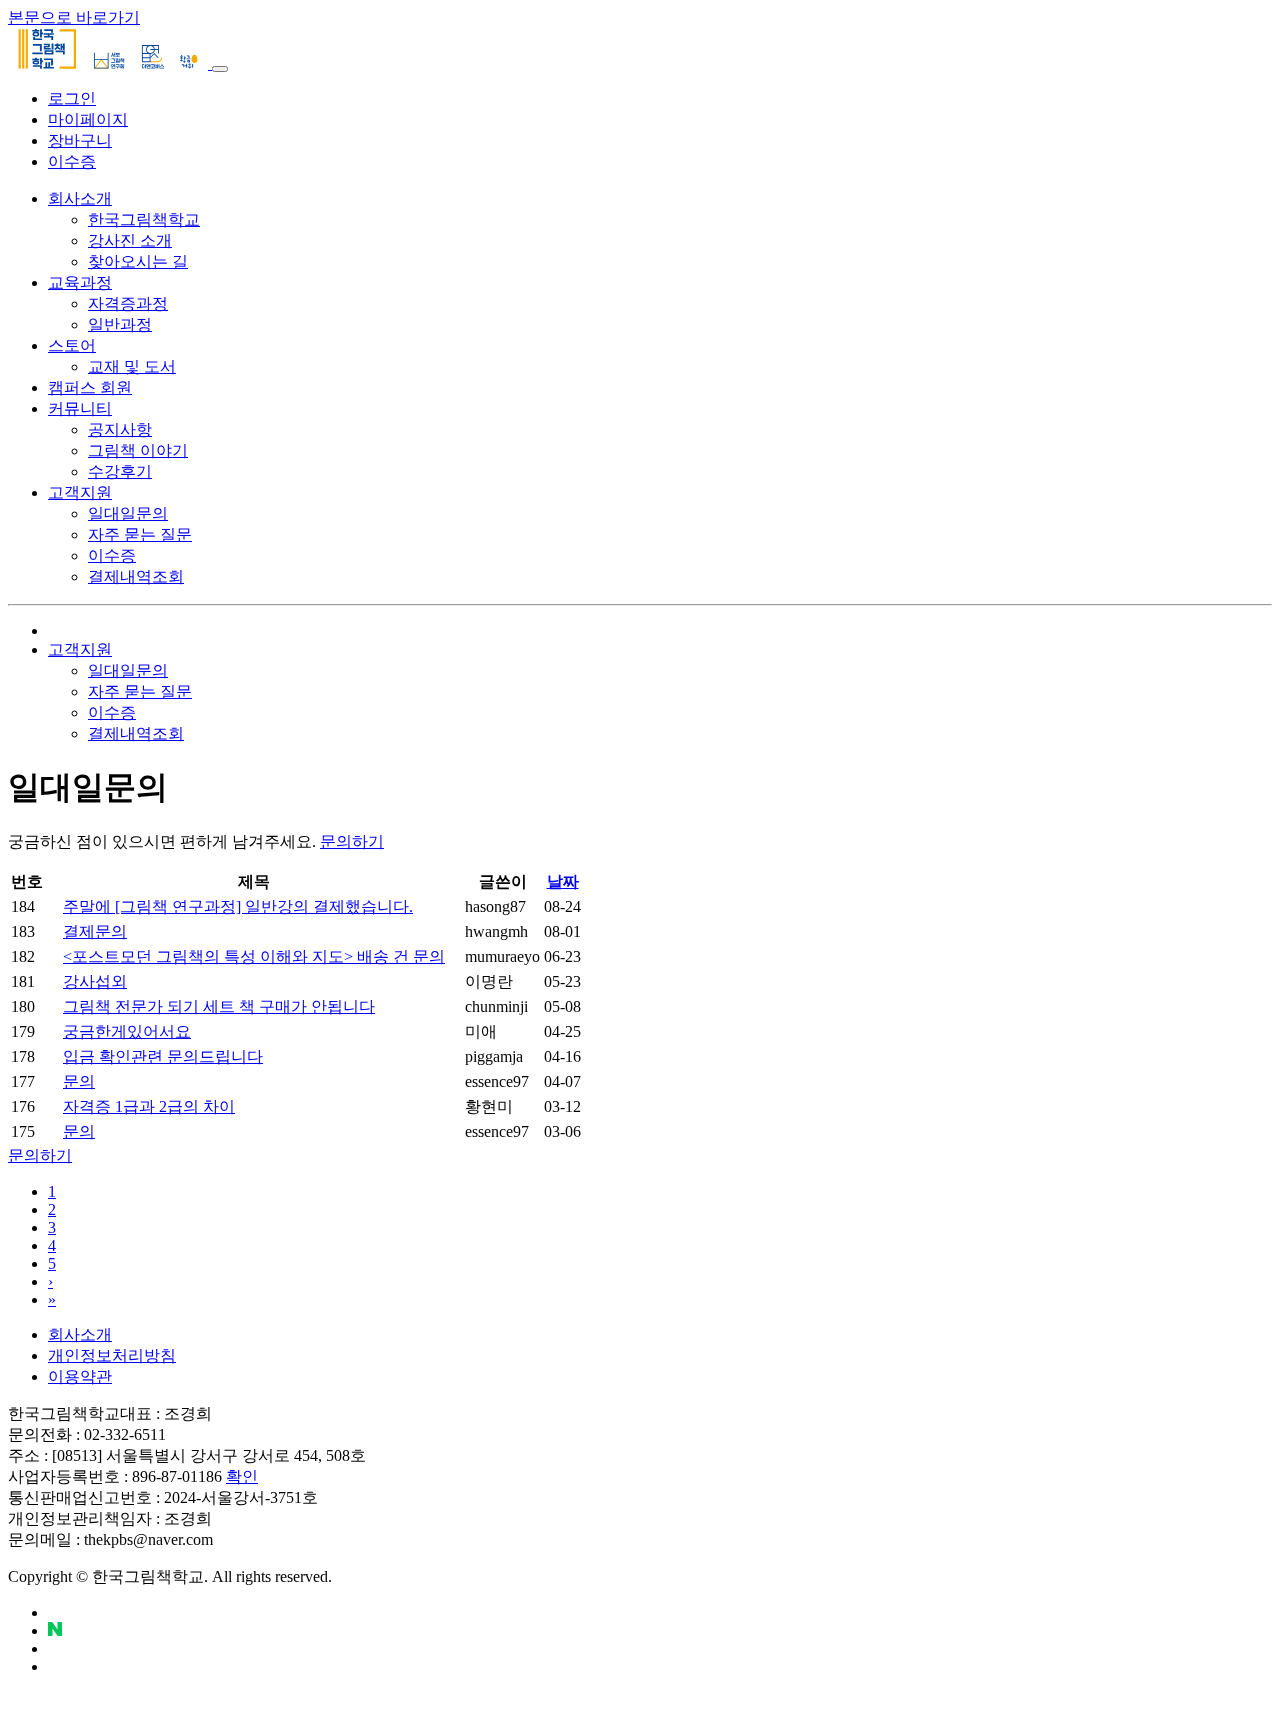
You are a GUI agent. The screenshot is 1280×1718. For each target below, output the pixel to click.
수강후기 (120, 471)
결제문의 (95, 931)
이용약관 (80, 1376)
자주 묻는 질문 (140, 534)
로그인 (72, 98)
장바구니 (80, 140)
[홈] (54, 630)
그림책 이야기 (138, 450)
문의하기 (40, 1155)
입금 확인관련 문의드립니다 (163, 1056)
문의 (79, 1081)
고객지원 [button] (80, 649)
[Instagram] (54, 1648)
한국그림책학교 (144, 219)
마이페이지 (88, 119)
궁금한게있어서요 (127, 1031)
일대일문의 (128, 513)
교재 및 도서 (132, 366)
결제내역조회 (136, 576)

* * *

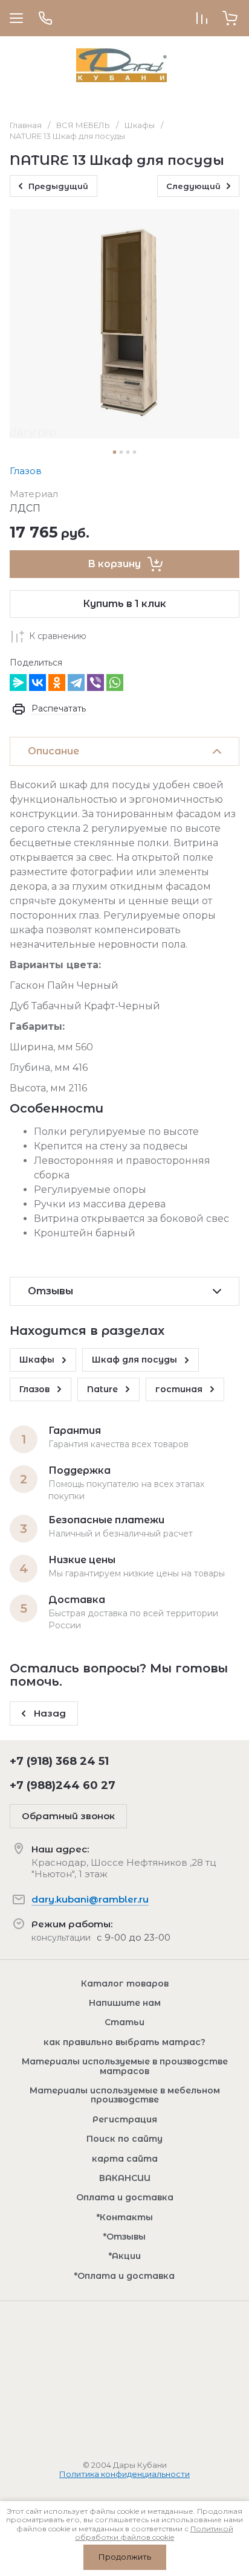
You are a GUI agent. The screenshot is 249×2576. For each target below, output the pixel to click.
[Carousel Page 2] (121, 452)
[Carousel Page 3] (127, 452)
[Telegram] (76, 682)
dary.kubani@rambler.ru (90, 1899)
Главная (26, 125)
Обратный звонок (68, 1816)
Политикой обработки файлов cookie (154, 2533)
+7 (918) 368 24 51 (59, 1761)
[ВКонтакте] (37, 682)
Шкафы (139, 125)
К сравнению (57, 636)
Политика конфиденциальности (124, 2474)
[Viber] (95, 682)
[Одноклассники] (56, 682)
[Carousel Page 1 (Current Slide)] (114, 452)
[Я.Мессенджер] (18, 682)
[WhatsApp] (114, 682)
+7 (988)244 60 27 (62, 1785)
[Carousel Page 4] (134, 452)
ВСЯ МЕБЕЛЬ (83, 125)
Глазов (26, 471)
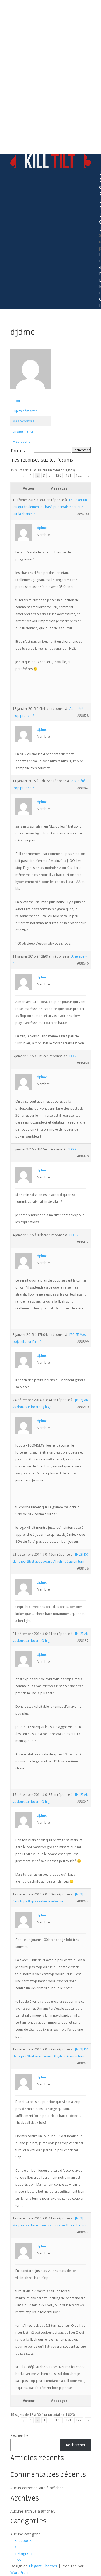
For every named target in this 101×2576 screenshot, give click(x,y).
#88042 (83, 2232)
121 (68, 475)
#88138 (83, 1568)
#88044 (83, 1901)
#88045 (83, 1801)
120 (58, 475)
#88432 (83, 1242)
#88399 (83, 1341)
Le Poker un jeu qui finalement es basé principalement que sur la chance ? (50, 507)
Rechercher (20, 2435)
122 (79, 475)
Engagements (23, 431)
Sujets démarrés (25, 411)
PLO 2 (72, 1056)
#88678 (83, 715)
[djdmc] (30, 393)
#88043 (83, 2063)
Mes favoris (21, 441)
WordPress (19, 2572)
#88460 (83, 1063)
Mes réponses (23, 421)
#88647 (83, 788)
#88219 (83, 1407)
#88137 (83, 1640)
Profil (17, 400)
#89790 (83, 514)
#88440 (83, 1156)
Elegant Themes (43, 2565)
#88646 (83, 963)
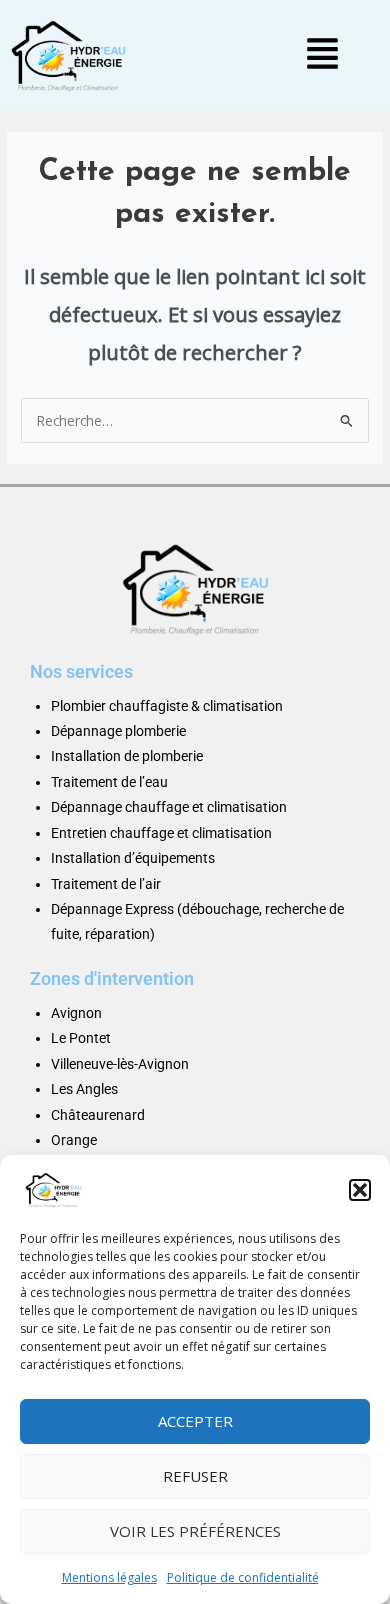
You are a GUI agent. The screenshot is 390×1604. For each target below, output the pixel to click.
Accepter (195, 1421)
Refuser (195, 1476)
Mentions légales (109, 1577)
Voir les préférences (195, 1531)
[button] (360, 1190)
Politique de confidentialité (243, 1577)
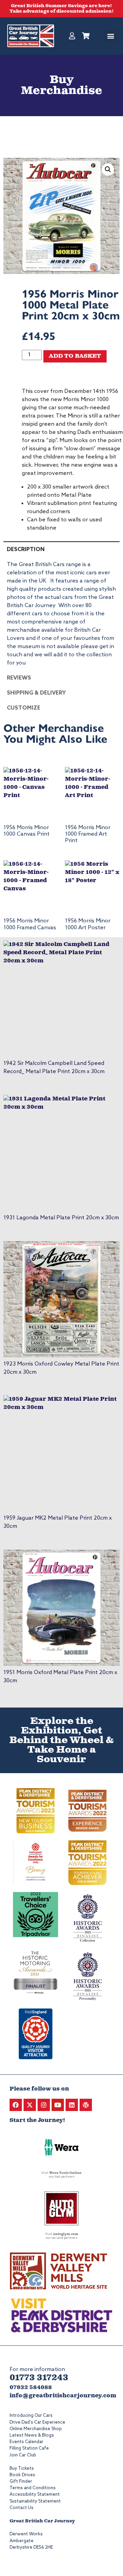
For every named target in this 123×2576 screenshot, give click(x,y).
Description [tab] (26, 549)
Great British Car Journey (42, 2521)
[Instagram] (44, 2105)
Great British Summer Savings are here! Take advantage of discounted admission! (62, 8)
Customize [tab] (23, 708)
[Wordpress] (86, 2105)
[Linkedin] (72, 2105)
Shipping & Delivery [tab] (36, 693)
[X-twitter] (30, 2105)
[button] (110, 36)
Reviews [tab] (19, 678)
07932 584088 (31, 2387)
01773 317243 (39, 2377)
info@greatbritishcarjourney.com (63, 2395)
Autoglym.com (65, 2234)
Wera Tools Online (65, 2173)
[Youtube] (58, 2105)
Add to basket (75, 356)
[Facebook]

TASK TO CARRY OUT:
Look through the entries above and report each line where the string "pixel" occurs.

SOLUTION TO THE EXERCISE:
You are a GUI agent. The screenshot is 1280×1718. For each target below, output the pixel to click.
You are a GUI agent. The screenshot is 249×2576. For each target below, output the pixel to click.
You are a GUI agent. The screenshot is 390×1604. For each target below, output the pixel to click.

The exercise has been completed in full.